──────── Document ────────

Credit card issuers may not have reason to raise APRs again this year, as the Fed is now projecting no more rate hikes for the rest of 2019. A steady spate of rate hikes over the past three years has pushed the average credit card APR to nearly 18 percent. The rate-setting Federal Open Market Committee’s previous projection in December showed its members expected two hikes in 2019.

In its March meeting, the central bank decided U.S. growth had slowed down from the fourth quarter, warranting no rate hike action. The Fed is also more focused on global risks that could have a fallout on the U.S. economy.

Although U.S. job gains remain strong, inflation is now down as a result of lower energy prices. Besides, consumer spending and business investment spending have slowed down this year, which is also causing the Fed to remain cautious on rate hikes.

See related:  Card balances swell, but consumers manage their debts well

Powell: ‘We’re in a good place right now’

In a related news conference, Fed Chair Jerome Powell noted, “We’re in a good place right now. We will watch carefully as events evolve. And when they do clarify, we will act appropriately.”

The Fed has a positive outlook for the U.S. economy, Powell said, considering that U.S. consumers will have support from the ongoing good job creation. And consumer spending accounts for about 70 percent of the U.S. economy.

However, the global economy remains a headwind for the U.S. in 2019, considering a slowdown in Europe and China, and concerns about any fallout from Brexit, or Britain’s exit from the European Union. U.S. businesses are also concerned about any impact from tariffs.

With the target federal funds rate now at neutral – at a level that neither stimulates nor slows down economic growth – the Fed will “watch and wait” before taking any further interest rate decisions, Powell said. As to why inflation has not risen further, one possible explanation he pointed to is that there is still more slack in the labor market.

──────── Excerpted data ────────

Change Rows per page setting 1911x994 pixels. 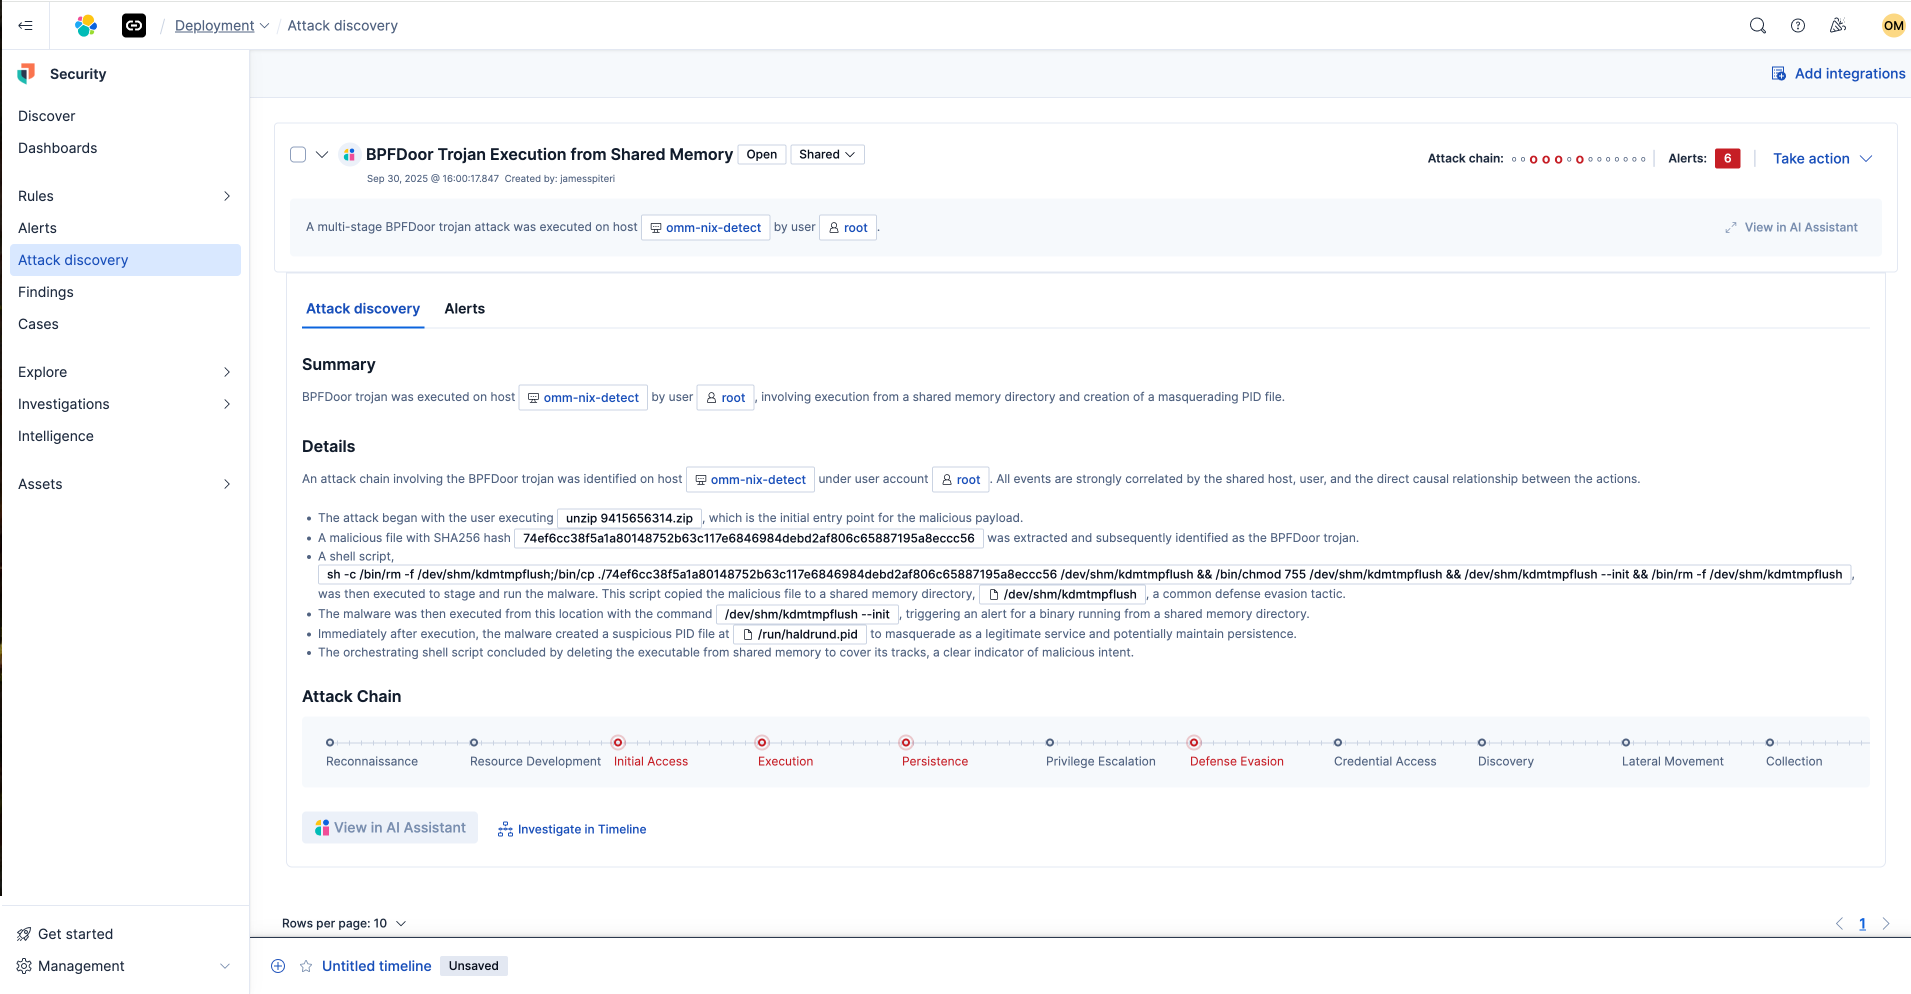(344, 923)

────────
──────── Excerpted data ────────

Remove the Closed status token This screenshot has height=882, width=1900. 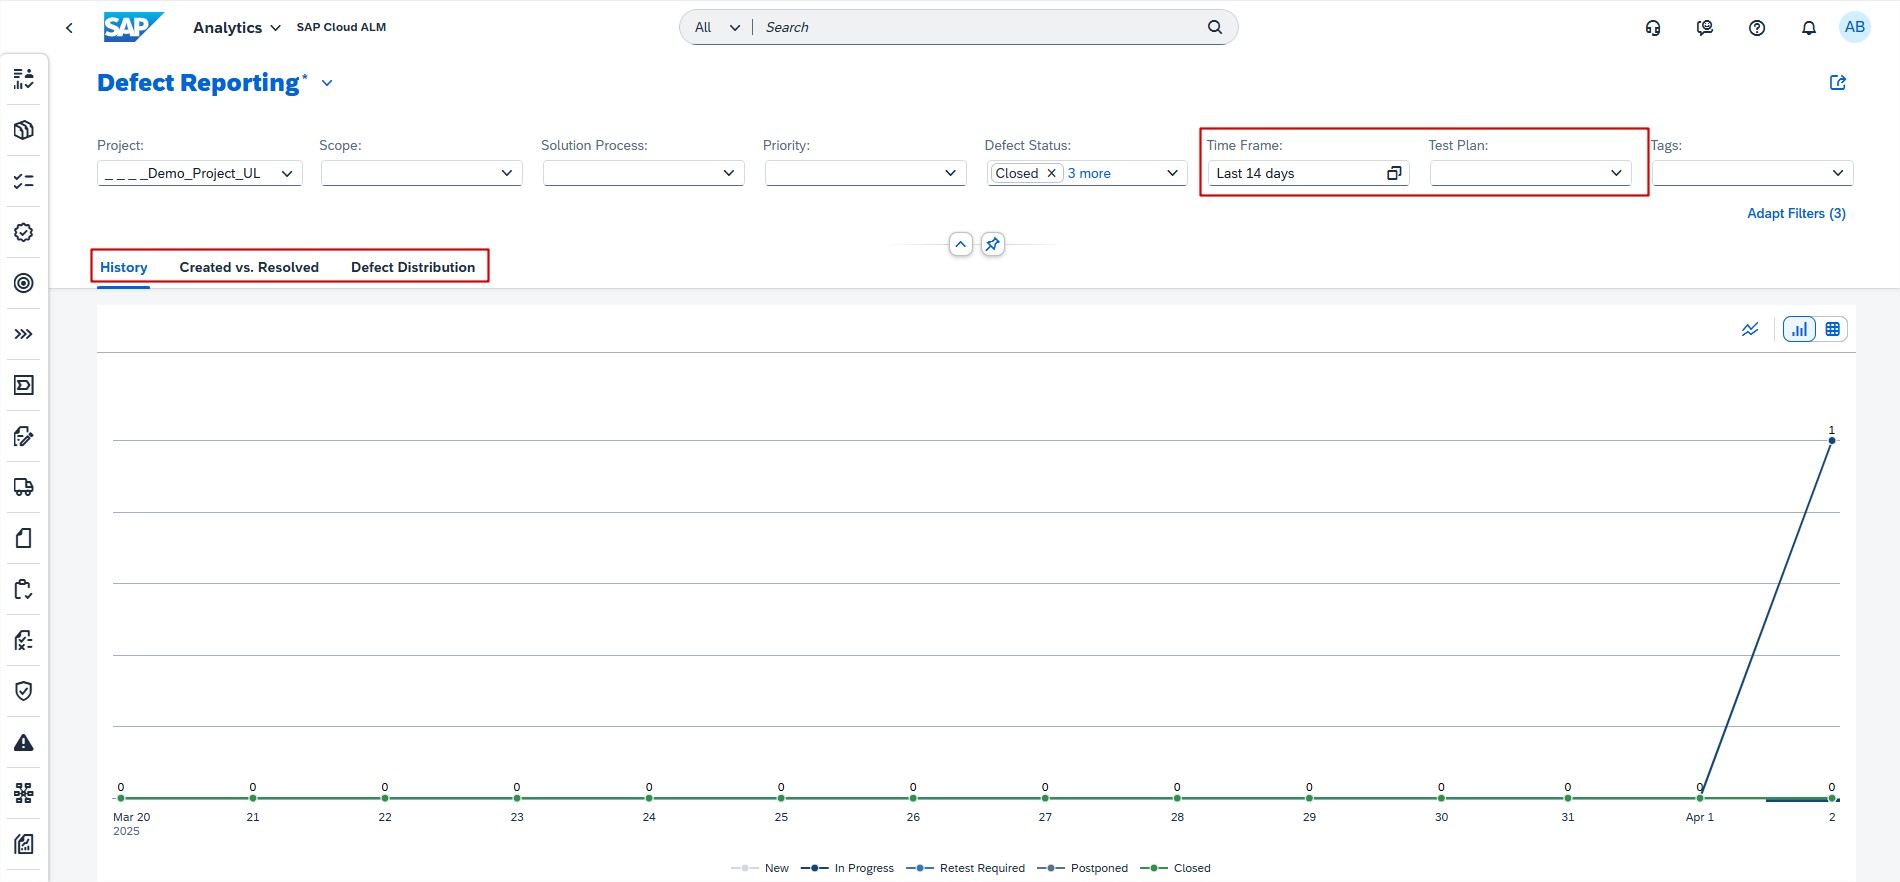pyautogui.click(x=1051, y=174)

────────

▸ Problems to solve
A. Which global sources of trouble for the U.S. economy does the Fed rate article list in the sentence beginning "However, the global economy remains a headwind"?
B. Can you give the next passage of the article on the Fed's rate outlook, picking up after its final sentence?

▸ In response
A.
- A slowdown in Europe
- A slowdown in China
- Any fallout from Brexit, Britain's exit from the European Union

B.
“Given a muted inflation backdrop and global economic and financial developments, the Fed expects this period of patience will last into next year,” Leslie Preston, chief economist at TD Bank, said in a March 20 note.

See related: Fear of missing a payment at lowest level in a year, NY Fed says

Could there still be two rate hikes in 2019?

Commenting on the Fed’s policy decision, Ian Shepherdson, chief economist at Pantheon Macroeconomics, noted, “By shifting from expecting three hikes this year as recently as last September to now expecting none, they are very exposed if wage gains continue to accelerate.”

According to Shepherdson, “The Fed, in our view, has put itself into a position where one or more of the external headwinds have to crystallize if the expectation of zero hikes this year is to prove correct. We expect a China trade deal soon, and a turning point in China’s cycle by midyear. We do not expect a Brexit crash-out, and we think Congress will avert the fiscal cliff implied by current spending plans by raising spending in the summer; 2020 is an election year, after all.”

Shepherdson said he expects the Fed to hike rates twice this year – in September and December – despite the FOMC’s adjusted forecast.

“Ultimately, the Fed does what the data dictate; it’s all about wages,” he said.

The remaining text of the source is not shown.